>> Start

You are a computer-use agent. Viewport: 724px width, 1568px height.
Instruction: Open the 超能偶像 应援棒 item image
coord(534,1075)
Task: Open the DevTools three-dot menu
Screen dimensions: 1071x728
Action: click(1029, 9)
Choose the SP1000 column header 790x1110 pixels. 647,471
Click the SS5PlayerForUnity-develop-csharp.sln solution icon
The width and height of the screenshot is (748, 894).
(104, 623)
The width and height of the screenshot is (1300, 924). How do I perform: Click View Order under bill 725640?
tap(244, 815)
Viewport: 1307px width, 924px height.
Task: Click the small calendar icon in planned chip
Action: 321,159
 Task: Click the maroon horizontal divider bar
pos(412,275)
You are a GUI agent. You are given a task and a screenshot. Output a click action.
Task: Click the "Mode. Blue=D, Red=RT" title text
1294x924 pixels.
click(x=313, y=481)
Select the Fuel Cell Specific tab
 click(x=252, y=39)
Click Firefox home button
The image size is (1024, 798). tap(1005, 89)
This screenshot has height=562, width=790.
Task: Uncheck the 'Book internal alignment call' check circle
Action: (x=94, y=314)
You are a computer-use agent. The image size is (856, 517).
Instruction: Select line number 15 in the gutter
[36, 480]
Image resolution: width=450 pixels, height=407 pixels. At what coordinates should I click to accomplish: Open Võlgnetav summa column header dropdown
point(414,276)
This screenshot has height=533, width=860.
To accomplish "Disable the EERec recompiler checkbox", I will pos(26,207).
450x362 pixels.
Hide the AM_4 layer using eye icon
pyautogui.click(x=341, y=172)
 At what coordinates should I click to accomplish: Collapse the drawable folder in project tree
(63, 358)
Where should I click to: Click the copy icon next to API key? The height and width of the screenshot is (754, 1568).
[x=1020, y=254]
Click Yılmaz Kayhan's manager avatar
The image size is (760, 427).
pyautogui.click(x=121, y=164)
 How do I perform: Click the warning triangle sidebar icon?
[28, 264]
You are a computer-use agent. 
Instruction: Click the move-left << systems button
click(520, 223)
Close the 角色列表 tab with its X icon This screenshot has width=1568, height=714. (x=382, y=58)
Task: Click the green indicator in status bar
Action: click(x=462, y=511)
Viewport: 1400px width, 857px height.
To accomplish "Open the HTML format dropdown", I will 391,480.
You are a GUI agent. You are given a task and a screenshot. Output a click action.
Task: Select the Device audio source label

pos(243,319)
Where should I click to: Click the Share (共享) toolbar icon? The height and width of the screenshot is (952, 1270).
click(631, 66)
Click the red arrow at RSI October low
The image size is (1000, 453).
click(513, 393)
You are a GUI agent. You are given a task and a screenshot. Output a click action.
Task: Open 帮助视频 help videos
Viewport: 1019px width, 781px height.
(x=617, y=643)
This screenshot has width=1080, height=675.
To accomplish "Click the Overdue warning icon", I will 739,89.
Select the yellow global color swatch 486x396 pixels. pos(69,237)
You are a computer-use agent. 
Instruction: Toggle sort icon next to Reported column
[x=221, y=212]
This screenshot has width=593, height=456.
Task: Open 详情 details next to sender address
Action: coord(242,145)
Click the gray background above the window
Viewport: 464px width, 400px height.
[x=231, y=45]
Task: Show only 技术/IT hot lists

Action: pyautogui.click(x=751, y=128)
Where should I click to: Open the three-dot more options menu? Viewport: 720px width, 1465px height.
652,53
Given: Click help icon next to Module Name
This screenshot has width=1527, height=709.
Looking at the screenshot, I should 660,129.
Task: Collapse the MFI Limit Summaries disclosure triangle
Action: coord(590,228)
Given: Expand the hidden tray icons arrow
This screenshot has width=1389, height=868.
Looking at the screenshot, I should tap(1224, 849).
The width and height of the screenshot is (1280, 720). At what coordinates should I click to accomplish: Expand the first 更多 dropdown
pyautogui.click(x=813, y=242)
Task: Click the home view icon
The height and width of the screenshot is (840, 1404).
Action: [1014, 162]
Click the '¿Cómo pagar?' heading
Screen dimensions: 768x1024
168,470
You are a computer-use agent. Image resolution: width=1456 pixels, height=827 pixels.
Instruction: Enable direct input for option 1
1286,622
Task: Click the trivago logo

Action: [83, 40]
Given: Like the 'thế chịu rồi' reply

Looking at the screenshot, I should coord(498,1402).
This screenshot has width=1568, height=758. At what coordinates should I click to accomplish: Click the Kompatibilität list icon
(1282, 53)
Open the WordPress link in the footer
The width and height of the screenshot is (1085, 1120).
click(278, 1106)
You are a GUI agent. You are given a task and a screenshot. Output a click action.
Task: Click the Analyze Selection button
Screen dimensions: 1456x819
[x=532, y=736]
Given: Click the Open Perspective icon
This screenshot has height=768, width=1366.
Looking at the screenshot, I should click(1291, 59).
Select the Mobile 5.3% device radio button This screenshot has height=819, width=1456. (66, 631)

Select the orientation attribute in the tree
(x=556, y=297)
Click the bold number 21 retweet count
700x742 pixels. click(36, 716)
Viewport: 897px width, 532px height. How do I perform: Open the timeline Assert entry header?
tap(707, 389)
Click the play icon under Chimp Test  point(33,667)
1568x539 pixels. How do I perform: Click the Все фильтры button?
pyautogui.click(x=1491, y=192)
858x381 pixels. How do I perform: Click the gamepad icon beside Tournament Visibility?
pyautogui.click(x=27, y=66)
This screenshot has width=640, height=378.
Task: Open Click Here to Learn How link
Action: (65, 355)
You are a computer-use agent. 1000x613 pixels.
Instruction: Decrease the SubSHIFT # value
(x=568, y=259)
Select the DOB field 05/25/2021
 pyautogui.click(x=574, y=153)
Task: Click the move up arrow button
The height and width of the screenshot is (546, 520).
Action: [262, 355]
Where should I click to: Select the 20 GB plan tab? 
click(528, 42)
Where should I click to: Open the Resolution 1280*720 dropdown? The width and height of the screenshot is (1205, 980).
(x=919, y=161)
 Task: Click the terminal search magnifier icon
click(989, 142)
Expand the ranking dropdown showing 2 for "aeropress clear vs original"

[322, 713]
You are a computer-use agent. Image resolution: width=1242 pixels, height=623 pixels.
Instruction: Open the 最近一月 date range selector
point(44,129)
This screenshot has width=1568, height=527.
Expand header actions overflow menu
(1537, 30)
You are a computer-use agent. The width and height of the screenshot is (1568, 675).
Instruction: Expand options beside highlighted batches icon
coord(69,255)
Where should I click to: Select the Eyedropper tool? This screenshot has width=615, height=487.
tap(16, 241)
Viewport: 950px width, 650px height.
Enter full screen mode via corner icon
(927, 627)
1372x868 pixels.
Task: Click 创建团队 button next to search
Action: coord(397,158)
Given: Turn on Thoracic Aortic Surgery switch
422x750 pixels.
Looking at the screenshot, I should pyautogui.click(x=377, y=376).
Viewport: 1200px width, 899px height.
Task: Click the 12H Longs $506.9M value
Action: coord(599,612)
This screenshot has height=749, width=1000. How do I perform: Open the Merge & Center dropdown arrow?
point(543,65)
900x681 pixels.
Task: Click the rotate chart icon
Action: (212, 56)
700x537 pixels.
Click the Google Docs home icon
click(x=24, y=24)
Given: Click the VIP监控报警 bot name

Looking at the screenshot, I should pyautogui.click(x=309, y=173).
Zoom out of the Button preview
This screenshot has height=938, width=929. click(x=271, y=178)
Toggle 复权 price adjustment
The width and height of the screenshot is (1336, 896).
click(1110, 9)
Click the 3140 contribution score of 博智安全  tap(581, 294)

>> End

Retype the rows from the line holding "Task: Click the home view icon" to the line holding "Looking at the screenshot, I should coord(498,1402).", inclusive.

Task: Click the home view icon
The height and width of the screenshot is (840, 1404).
Action: [1014, 162]
Click the '¿Cómo pagar?' heading
Screen dimensions: 768x1024
168,470
You are a computer-use agent. Image resolution: width=1456 pixels, height=827 pixels.
Instruction: Enable direct input for option 1
1286,622
Task: Click the trivago logo

Action: [83, 40]
Given: Like the 'thế chịu rồi' reply

Looking at the screenshot, I should coord(498,1402).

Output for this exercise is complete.